Прибежал сияющий Прибыткин с бутылкой водки. Налили сначала ему. Пил — что сладкую водицу тянул. Стакан мелко стучал о зубы. Заячьи глаза заблестели, дурманом стало затягивать.
— Что меня все Николаем Герасимовичем пугают? Возьму и уйду! Что я, не рабочий человек?! Во, смотри какие руки! — кричал Прибыткин.
— Ты люмпен, — сказал Глыбин.
— Чего? — И, не останавливаясь, продолжал: — Я Николаю Герасимовичу больше нужен. Тоже мне начальник! Присосался к мастерским. Сделает он меня безработным?! На-кась выкуси, трифена мать!
Он махал руками, брызгал слюной, а глаза — остановившиеся, невидящие, в тумане. Он просто выкрикивал, что у него на душе наболело, не думая, слушают ли его. Он специально «нажрался» водки, чтобы было все нипочем, все можно — орать, оскорблять, драться, никого не стесняясь, ни о чем не задумываясь. Потому что завтра все равно ничего не вспомнится. А если не вспомнится, то и стыдом, совестью мучаться не придется.
И Митя захмелел. Он высказывал Глыбину с обидой:
— Что ты, Юра, мне душу сегодня тянул про смысл жизни? Ну не знаю я, не знаю. Я танк могу разобрать...
— А собрать? — В голосе Глыбина мрачная насмешка.

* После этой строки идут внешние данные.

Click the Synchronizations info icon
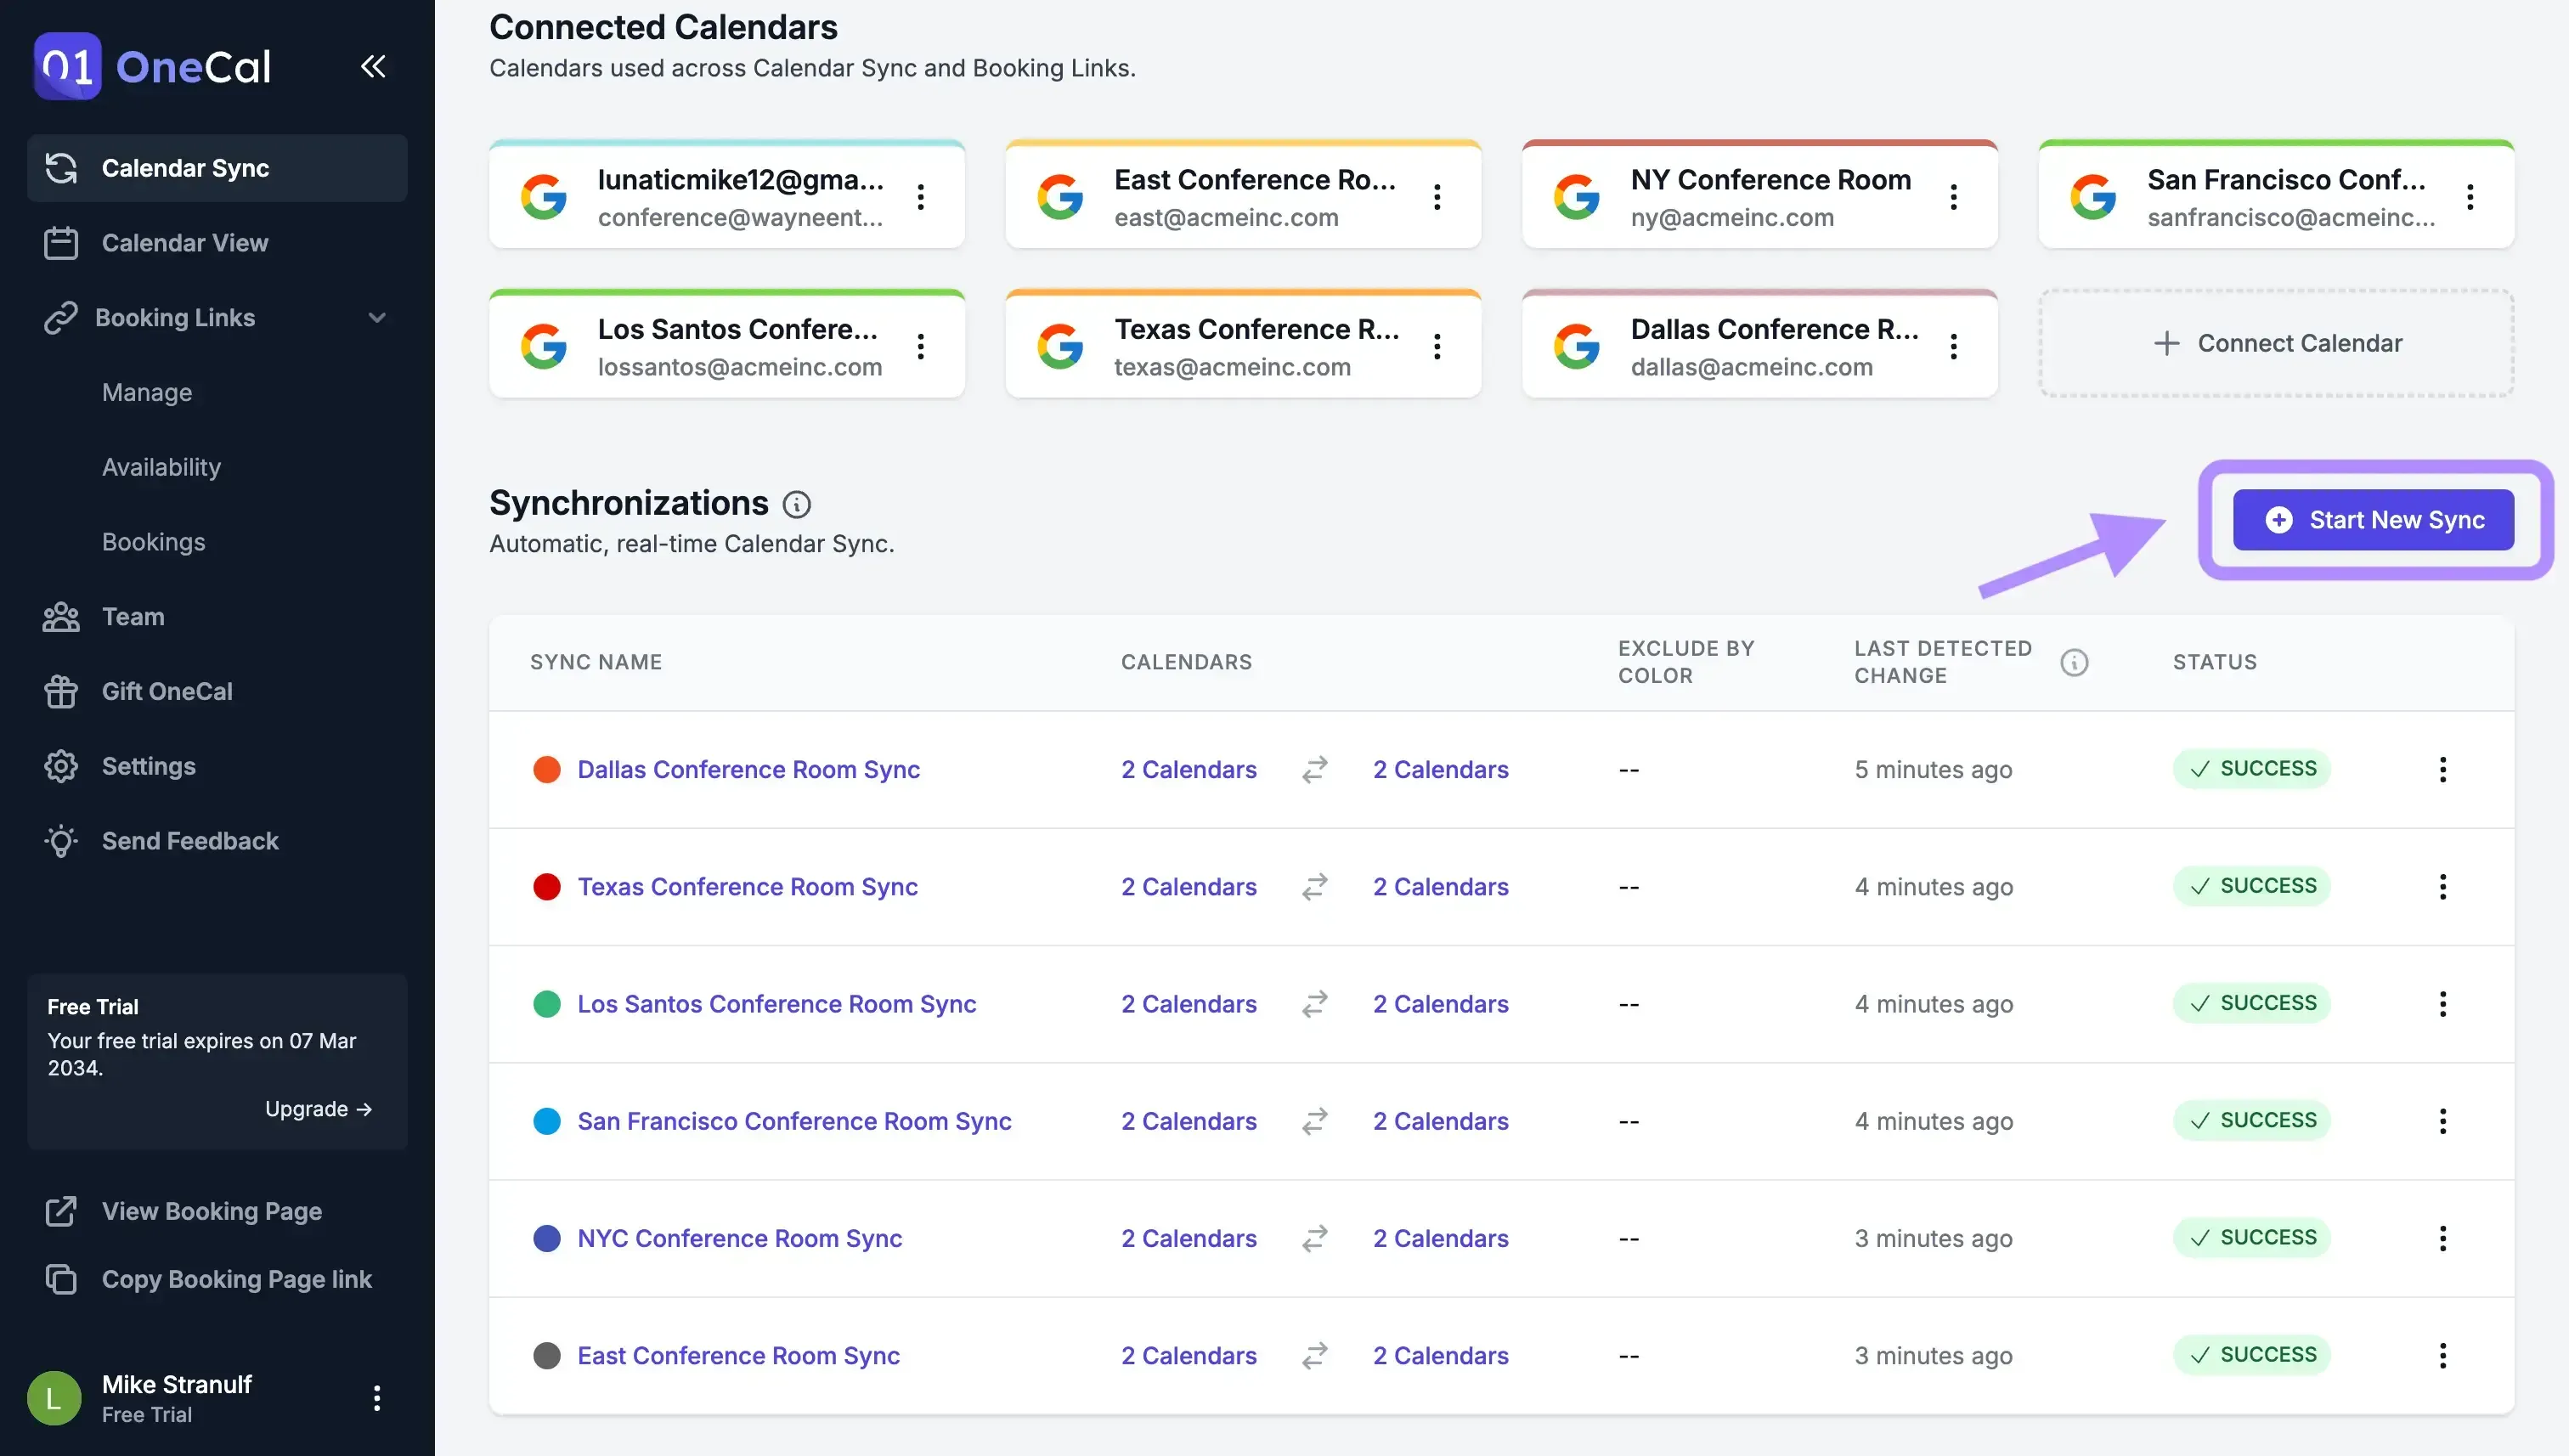 796,504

— Я соберу, Юра, танк, честное слово, по частям. А домой приду, жена драться лезет: «Опять, скотина, нажрался»... Я ее, Юра, большую взял, сам-то видишь какой... чтобы кузовковскую породу улучшить. Она у меня гренадер и дерется, стерва. Зато пацан у меня — крепкий такой, крупный, в нее пошел. А я на моторе гоняю, чуть ли не ежедневно, будем квартиру покупать! Наш Семен, инженер в таксомоторном парке, говорит: «Тебя, Кузовков, надо в механики переводить». Я-то сам с машиной вожусь, этим бездельникам разве доверишь? — кивнул он на Прибыткина. — Сам-то, как о родной, про машину-то думаешь. Знаешь, что она любит и где что поправить. Правильно я говорю?

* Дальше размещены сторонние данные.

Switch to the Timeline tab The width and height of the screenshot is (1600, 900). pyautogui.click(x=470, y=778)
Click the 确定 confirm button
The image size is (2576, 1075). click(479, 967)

В гараж постучали. Заглянула Надежда Прибыткина:
— Ну он здесь! Гони ты, Юра, этих пьяниц!
— Чего пришла? — обозлился Прибыткин.
— Я пойду, — скромно сказал Митя.
Глыбин вышел с ним на воздух. Дул сырой ветер. Тревожно шумели еще крепкой зеленой кроной липы. Ярко светила полновесная холодная луна. По чистому небу быстро бежали серые обрывки туч. Холодило.

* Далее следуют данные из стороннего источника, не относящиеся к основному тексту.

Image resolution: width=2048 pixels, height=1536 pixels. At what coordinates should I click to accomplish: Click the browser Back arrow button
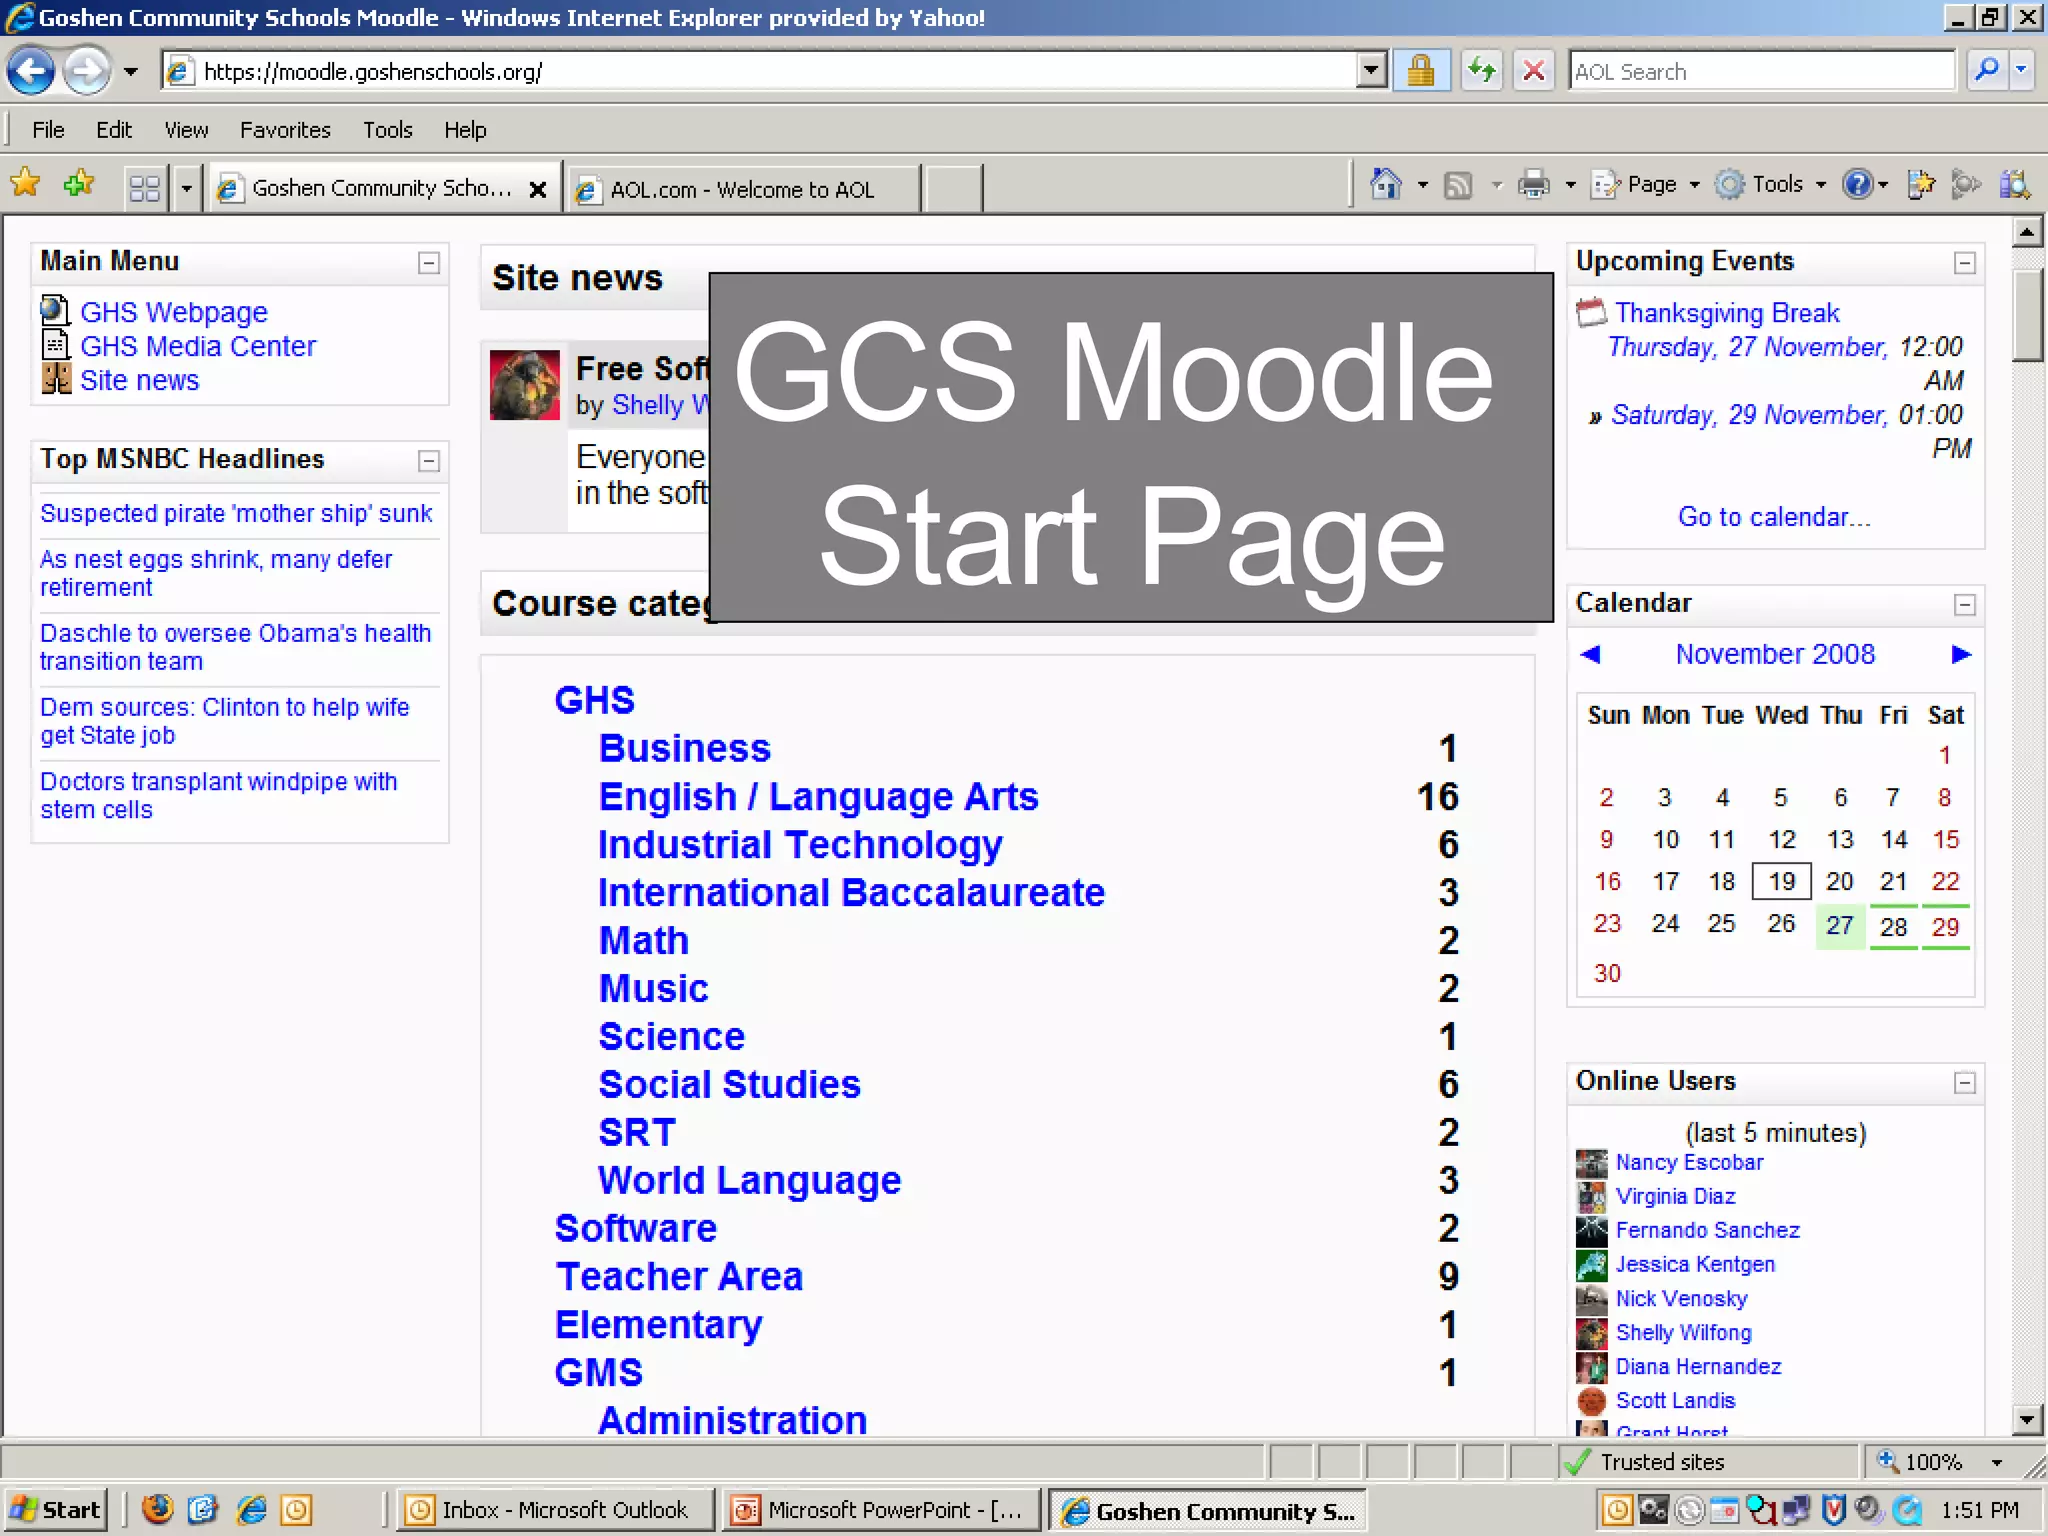coord(31,71)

— Ну иди, Митя, — сказал Глыбин и обнял его за плечи. — Спасибо тебе.
— Да что ты, Юра. Не за что. Пока, — вздохнул Кузовков, видно подумав о встрече с женой.
В гараже Надежда Прибыткина громко честила своего пьяного муженька, а тот тупо, матерной фразой огрызался. Когда Глыбин вошел, Надежда тут же оборвала ругань, улыбнулась, преобразилась, и Глыбин с удивлением ощутил присутствие женщины — в нем поднималось волнение. А Ленька продолжал бурчать ругательства. Но он для этих двух уже не существовал.
Она была среднего роста, с добрым полным лицом. Глыбин знал, что она работает в столовой. Пьяный Ленька болтал, что она полностью обеспечивает семью продуктами. Не раз Глыбин видел ее, задерживался взглядом, а как-то говорил с ребятами из мастерских: «И чего она с Ленькой живет? Уж больно хороша!» И кто-то спокойно ответил: «А куда уходить? К кому? Двое детей, а Ленька дурной, когда пьян, а так — ничего, совестливый».
— Налил бы, Юра, женщине, — кокетливо сказала Надежда, открыто глянув в глаза Глыбина.
И то, что она назвала его Юрой, на «ты», ее откровенный взгляд взбудоражили Глыбина: он понял, что бес уже вселился в него.
— А полный стакан выпьешь?
— Могу, Юра. Но зачем? — мягко возразила она. — А стопку для веселости налей!
— Ты брось ей давать, — невнятно пробурчал Ленька. А сам стоял, покачиваясь, с полузакрытыми, сонными, пустыми глазами — совсем пьяный.
Глыбина охватила решимость. Улыбался галантно. Придвинулся к Надежде.
Она громко смеялась. Потом остановилась, посерьезнела и залпом выпила полстакана. Зажмурилась, стыдливо рукой глаза прикрыла, платочком слезы смахнула. Глянула открыто, бедово на Глыбина. Взяла кусочек хлеба, зажевала.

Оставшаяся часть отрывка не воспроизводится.